Francois de La Rochefoucauld was born into a noble family of ancient lineage. He came of age during the Fronde, or French civil wars, when the French monarchy fought to consolidate its power against the nobility. These wars eventually led to Louis XIV’s decision to create an absolute monarchy in which the nobles were divested of real political power. La Rochefoucauld fought against the monarchy and its prime ministers and, in 1652, surrendered and went into self-imposed exile on his estates in Angoumois. He missed the social and intellectual stimulation of court life and later settled in Paris, where he attended salons, the literary gatherings of noblemen and women that welcomed philosophers, critics, and writers. La Rochefoucauld developed a very close friendship with the writer Madame de lafayette; some of her detractors even thought he wrote her novels. In reality, he probably served as a trusted sounding board for her ideas and drafts.

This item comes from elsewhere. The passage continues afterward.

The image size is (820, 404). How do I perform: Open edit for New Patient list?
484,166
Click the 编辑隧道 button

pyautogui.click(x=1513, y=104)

While La Rochefoucauld published memoirs that have been invaluable to scholars of 17th-century France, his literary fame rests on his collection of elegantly worded, worldly aphorisms, Reflexions ou sentences et maxims morales (Reflections or moral sentences and maxims, 1665). La Rochefoucauld’s cynical and pessimistic attitude toward humans’ self-absorption and vanity does not detract from the insight and elegance of his phrases: “Our virtues are most frequently but vices disguised” and “Hypocrisy is the homage vice pays to virtue” are examples of his well-balanced sentences and awareness of people’s ability to delude themselves. To La Rochefoucauld, words such as love, honor, and virtue were meant to disguise people’s baser emotions from themselves in order to maintain a favorable self-image or amour propre. At the dawn of the enlightenment, La Rochefoucauld knew that “the understanding is always the dupe of the heart.”

English Versions of Works by Francois, duc de La Rochefoucauld

Moral Maxims. Edited by Irwin Primer. Newark: University of Delaware Press, 2002.

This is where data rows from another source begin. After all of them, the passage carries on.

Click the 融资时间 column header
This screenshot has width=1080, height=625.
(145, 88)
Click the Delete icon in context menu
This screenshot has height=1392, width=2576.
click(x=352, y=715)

The Maxims of La Rochefoucauld. Translated by Louis Kronenberger. New York: Random House, 1959.

Works about Francois, duc de La Rochefoucauld

Bishop, Morris. The Life and Adventures of La Rochefoucauld. Ithaca, N.Y.: Cornell University Press, 1951.

Hodgson, Richard G. Falsehood Disguised: Unmasking the Truth in La Rochefoucauld. West Lafayette, Ind.: Purdue University Press, 1995.


Horowitz, Louise K. Love and Language: A Study of the Classical French Moralist Writers. Columbus: Ohio State University Press, 1977.

Mourgues, Odette de. Two French Moralists: La Rochefoucauld & La Bruyere. Cambridge: Cambridge University Press, 1978.